Divorce changes your estate plan, so make sure to update it and your beneficiary designations after the divorce.

Estate planning after divorce takes careful consideration.  Without a spouse as the center of an estate plan, the executors, trustees, guardians or agents under a power of attorney and health care proxies will have to be chosen from a more diverse pool of those that are connected to you.

Wealth Advisor’s recent article entitled “How to Revise Your Estate Plan After Divorce” explains that beneficiary forms tied to an IRA, 401(k), 403(b) and life insurance will need to be updated to show the dissolution of the marriage.

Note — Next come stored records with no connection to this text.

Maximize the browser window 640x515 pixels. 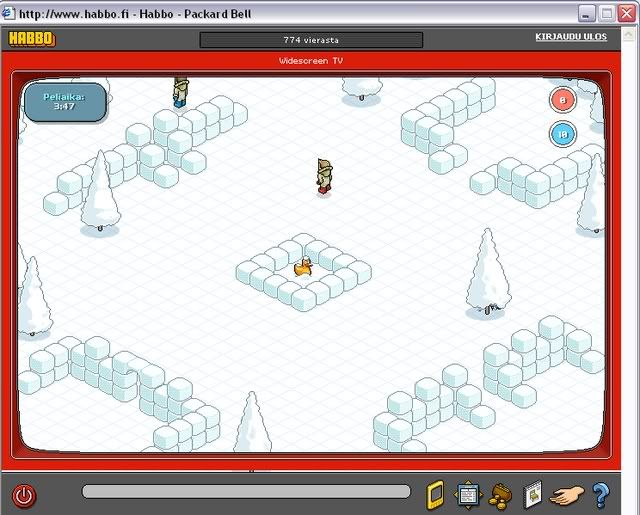coord(606,13)
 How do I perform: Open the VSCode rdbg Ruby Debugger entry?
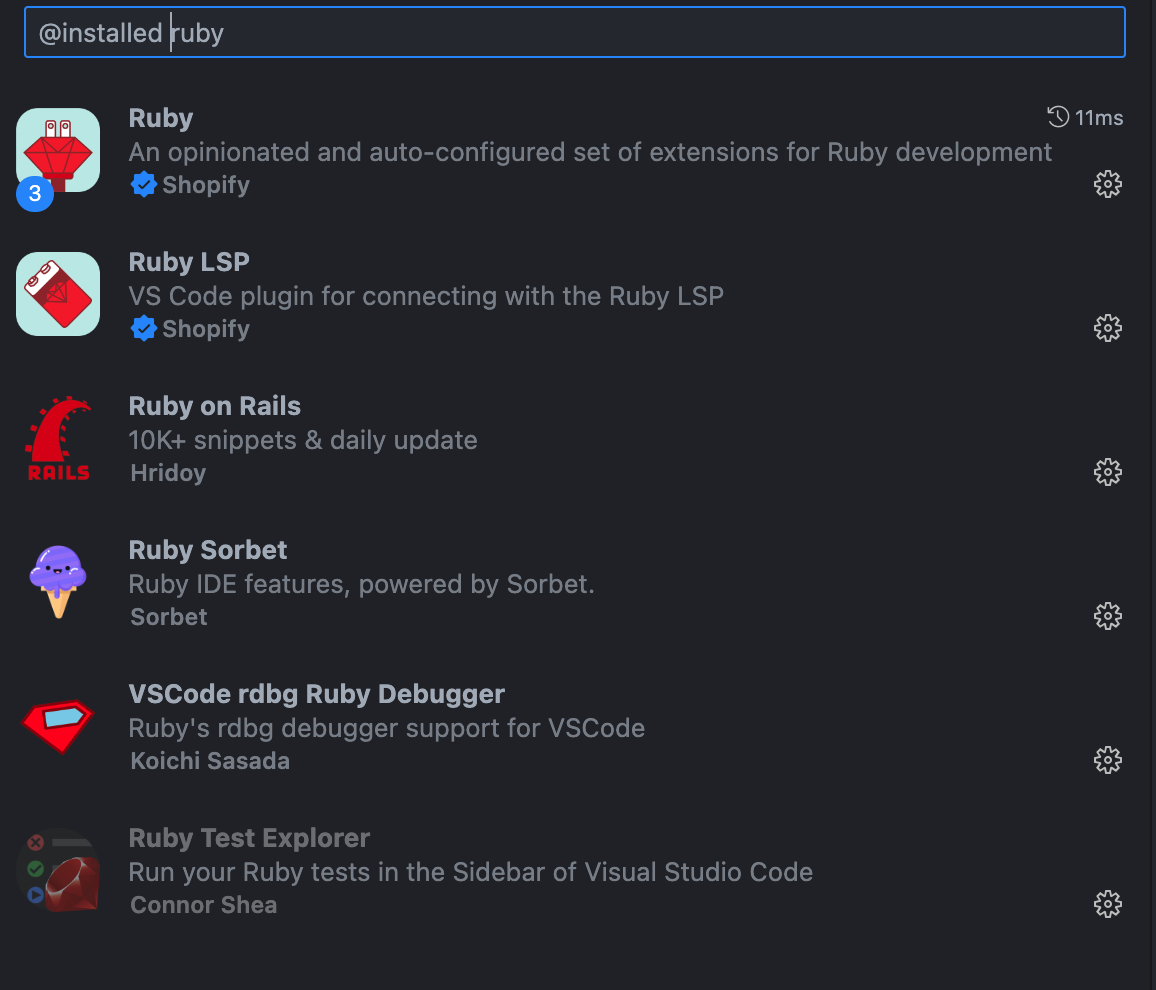[316, 694]
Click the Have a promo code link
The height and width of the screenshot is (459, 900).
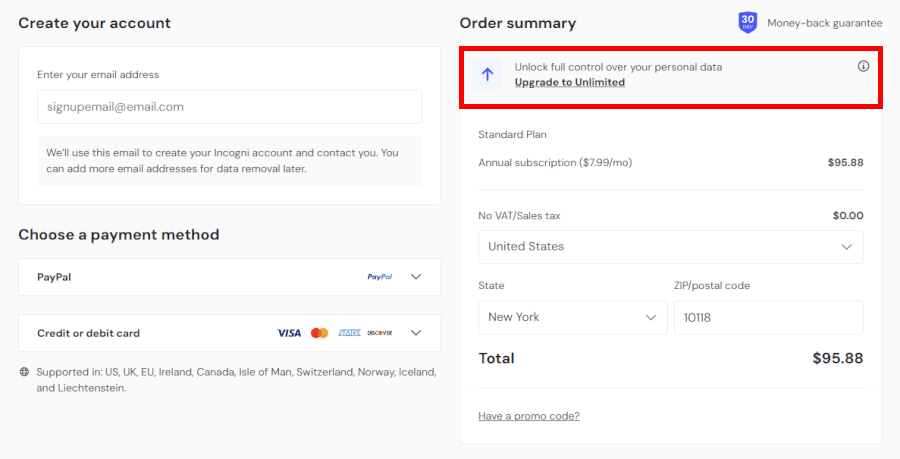[x=529, y=416]
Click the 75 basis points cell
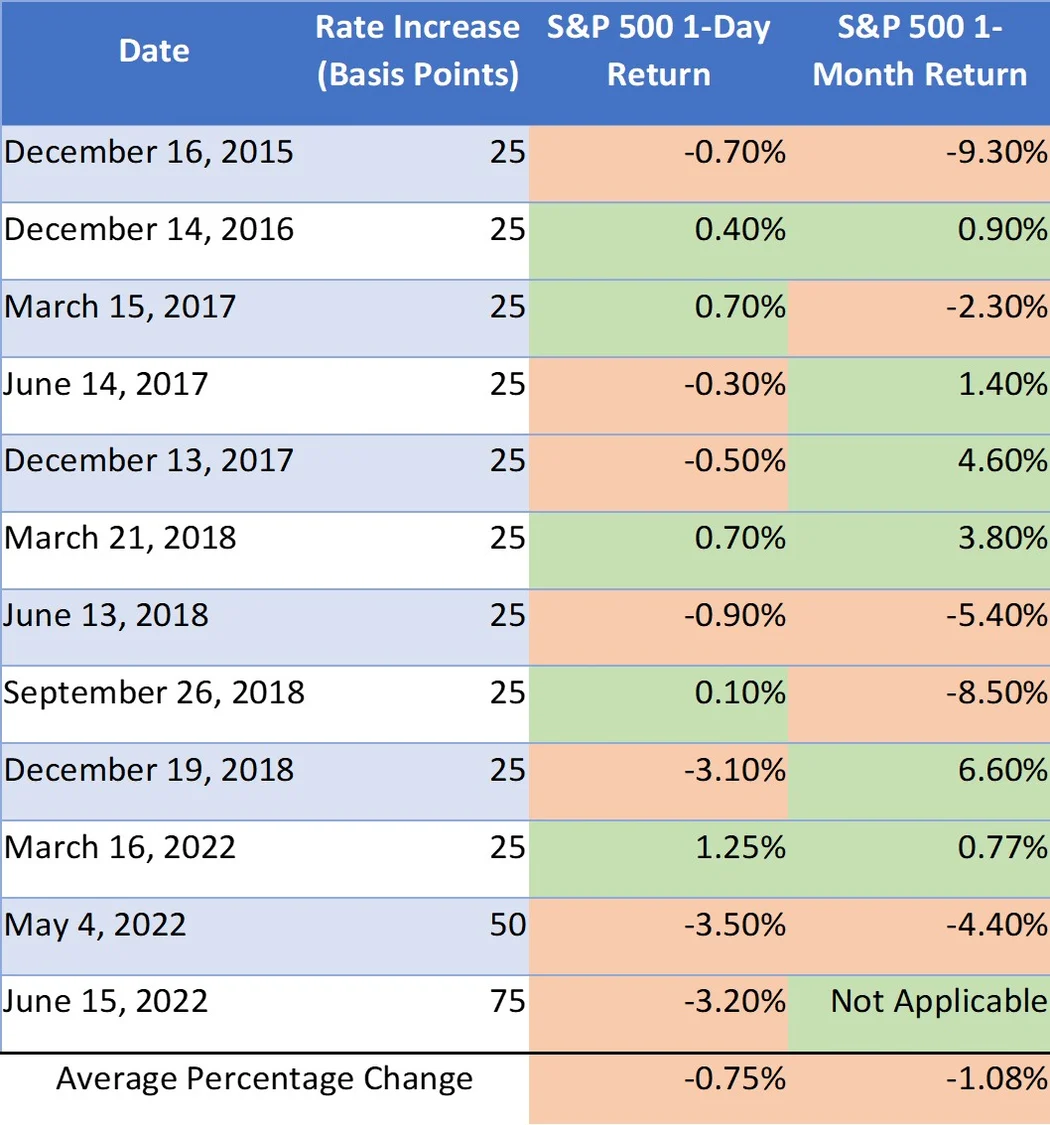 click(507, 1000)
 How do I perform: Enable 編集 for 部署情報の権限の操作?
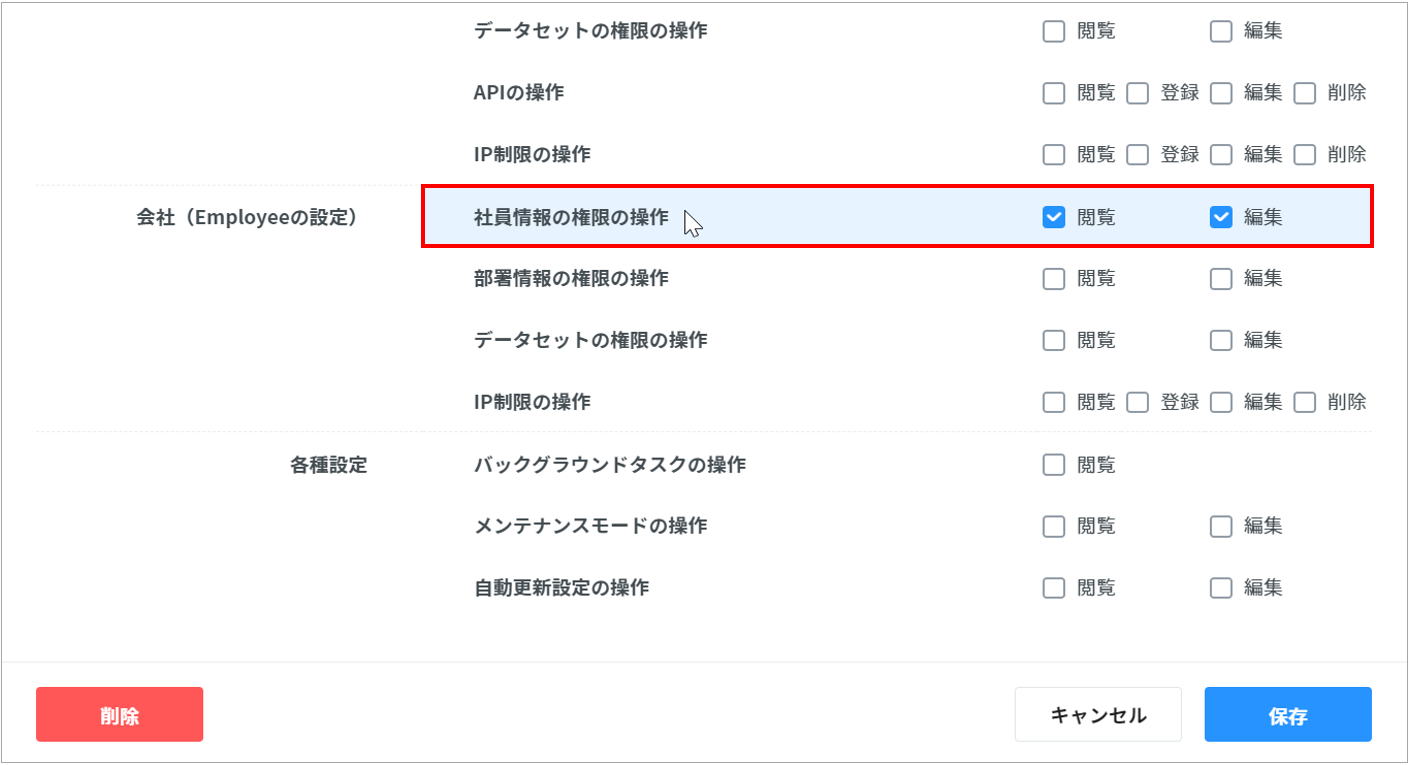(x=1221, y=279)
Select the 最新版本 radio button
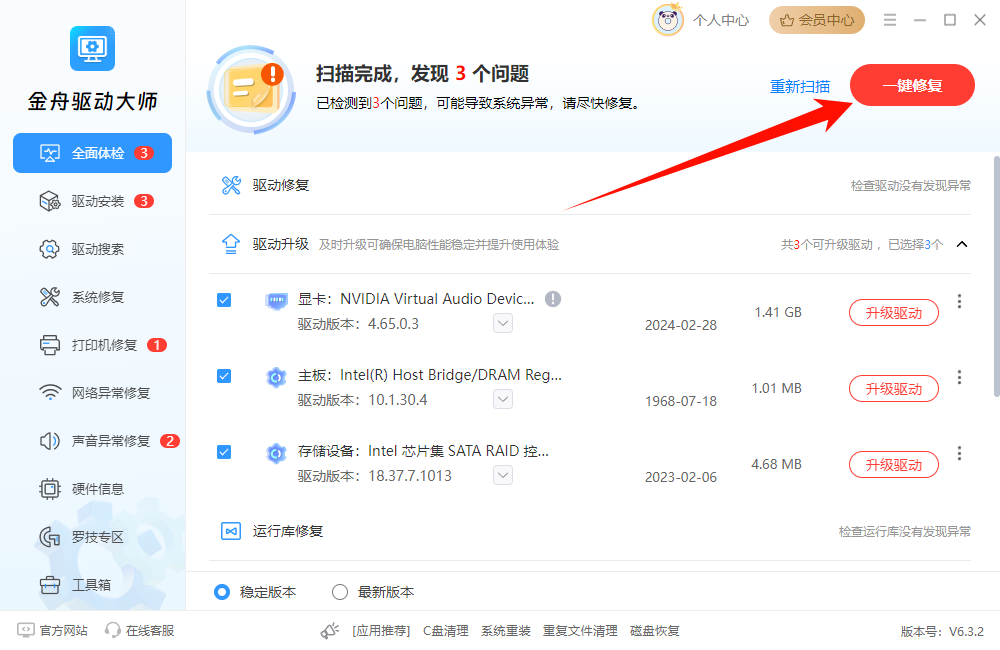1000x650 pixels. point(340,592)

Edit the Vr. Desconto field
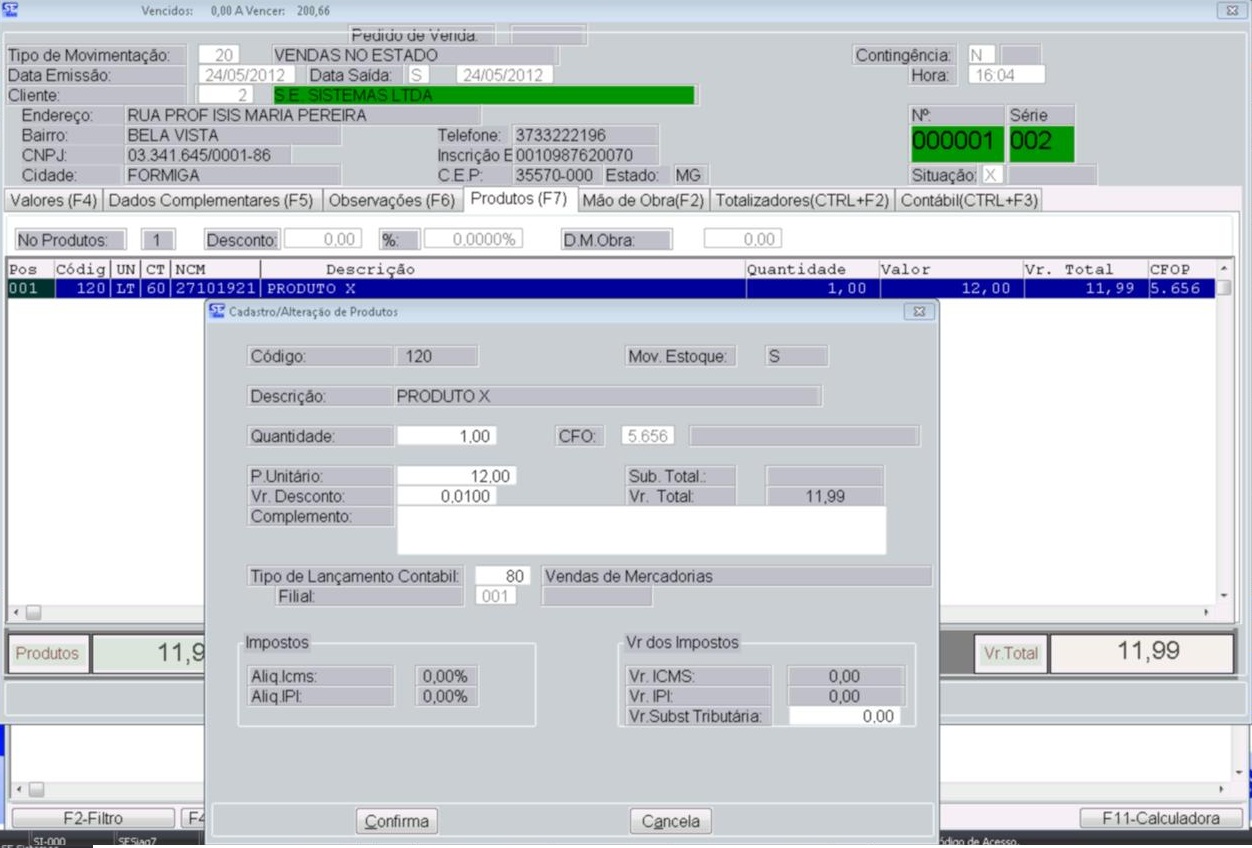(x=446, y=496)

There are usually estate planning terms that are included in agreements created during the separation and divorce. These may call for the removal of both spouses from each other’s estate planning documents, assets, bank and retirement accounts. For example, in Texas, bequests to an ex-spouse in a will prepared during the marriage are voided after the divorce. Even though the old will is still valid, a new will has the benefit of realigning the estate assets with the intended recipients and avoiding difficulties in probating the will.

However, any trust created while married is treated differently. Revocable trusts can be revoked, and the assets held by those trusts can be part of the divorce. Irrevocable trusts involving marital property are less likely to be dissolved, and after the death of the grantor, distributions may be made to an ex-spouse as directed by the trust.

A big task in the post-divorce estate planning process is changing beneficiaries. Ask for change of beneficiary forms for all retirement accounts. Without a stipulation in the divorce decree ending their interest, an ex-spouse still listed as beneficiary of an IRA or life insurance policy may still receive the proceeds at your death.  Sometimes beneficiary designations or retitling of assets occur during the divorce process, but often they occur after resolving the divorce and aren’t complete by the time an estate planning attorney needs to be involved.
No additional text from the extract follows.